Attorney, Agent or Firm: Lee, Mann, Smith, McWilliams, Sweeney & Ohlson
Claims
We claim:
1. A hydraulic axial piston machine with a cylinder drum, having at least
one cylinder in which a piston is mounted so as to be axially
displaceable, a control counter-plate which, on rotation of the cylinder
drum and the control counter-plate relative to one another, connects the
cylinder in dependence upon its position with a fluid inlet and a fluid
outlet, and having a pressure plate situated between the cylinder drum and
the control counter-plate, said pressure plate having a through-opening
associated with the cylinder, which through-opening is connected to the
cylinder via a connector bush in a fluid-tight manner, the cylinder being
formed with a bushing, the connector bush projecting into the inside of
the bushing.
2. A machine according to claim 1, in which the pressure plate engages the
cylinder drum via the intermediary of a spring element.

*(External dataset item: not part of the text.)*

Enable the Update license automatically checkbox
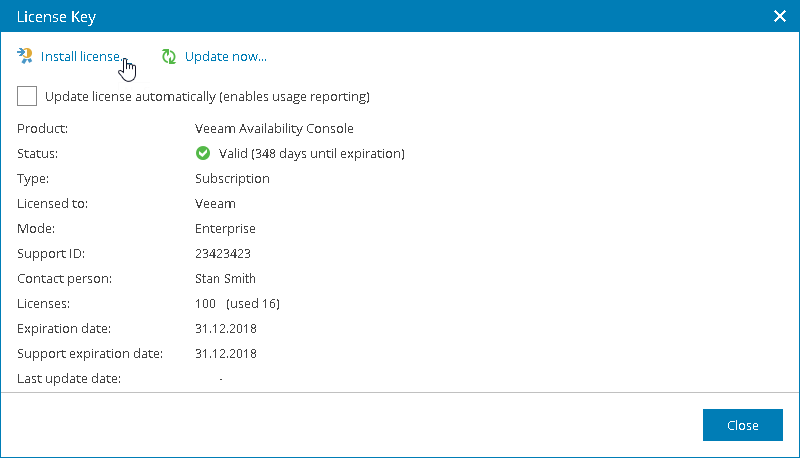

3. A machine according to claim 2, in which the spring element is formed by
a single spring which is arranged in the radial center of the cylinder
drum.
4. A machine according to claim 1, in which the connector bush connects the
cylinder and through-opening, said connector bush being axially
displaceable in at least one of the cylinder and the through-opening.
5. A machine according to claim 4, in which the connector bush is fixed in
one of the cylinder drum or the pressure plate.
6. A machine according to claim 5, in which the connector bush is of
integral construction with the pressure plate.
7. A machine according claim 1, in which the pressure plate has, at least
in a region in which it engages the control counter-plate, a
friction-reducing surface layer of plastic material.
8. A machine according to claim 7, in which the pressure plate is
completely surrounded by the surface layer.
9. A machine according to claim 1, in which the pressure plate is formed
from plastic material.
10. A machine according to claim 1, in which the pressure plate is formed
from sintered metal.
Description
The invention relates to a hydraulic axial piston machine with a cylinder
drum, which has at least one cylinder, in which a piston is mounted so as
to be axially displaceable, and with a control counter-plate which on
rotation of the cylinder drum and the control counter-plate relative to
one another connects the cylinder in dependence upon its position with a
fluid inlet and a fluid outlet.
The control counter-plate normally has arcuate or kidney-shaped control
slots of which one, which is arranged in a region in which the piston
moves away from the control counter-plate, is connected to the fluid
inlet, while the other, which is arranged in another region in which the
piston moves towards the control counter-plate, is connected to the fluid
outlet. To prevent the fluid flowing out of or into the cylinder from
escaping laterally, that is, to ensure that the fluid flows only from the
cylinder to the fluid outlet or from the fluid inlet to the cylinder, the
cylinder drum is pressed against the control counter-plate with a certain
force. This force is produced by the pressure prevailing in the cylinder
which acts on a part of the cylinder end face, optionally assisted by a
compression spring, which also presses the cylinder drum against the
control counter-plate. The control slots are only partially masked by the
end-face openings of the cylinder. Areas remain in which the slots is
masked by the end face of the cylinder drum, namely, in the region between
the end-face cylinder openings. In these regions the pressure in the
cylinders acts in the opposing direction, that is, in a direction to lift
the cylinder drum away from the control counter-plate. Thus one seeks to
equalise the forces acting on the cylinder drum from the two opposing
directions so that the cylinder drum is pressed with the required force
against the control counter-plate. The force on the cylinder drum
generated by the pressure in the control slots therefore has to be less
than the force acting in the opposing direction. This can be achieved, for
example, by giving the faces on which the pressure acts suitable
dimensions.
In practice, however, it is relatively difficult to achieve the correct
equilibrium of forces because, inter alia, frictional forces act between
the piston and the cylinder, and exert on the cylinder drum additional
tensile or pressure forces, as seen from the cylinder drum looking towards
the control counter-plate. These forces can be managed only with
difficulty. They are in some cases temperature-dependent and override in
particular the forces that are exerted by the pressure of the hydraulic
fluid on the cylinder drum. Instabilities can then occur which lead on the
one hand to an increased contact pressure between the cylinder drum and
the control counter-plate, resulting in a reduction in mechanical
efficiency, and on the other hand lift the cylinder drum away from the
control counter-plate, resulting in a reduction in the volumetric
efficiency. Both cases are undesirable. If such operating conditions occur
repeatedly in succession, they can lead to increased wear and tear or even
to destruction of the machine.
The invention is therefore based on the problem of equalizing the forces on
the control counter-plate in a simple and improved manner.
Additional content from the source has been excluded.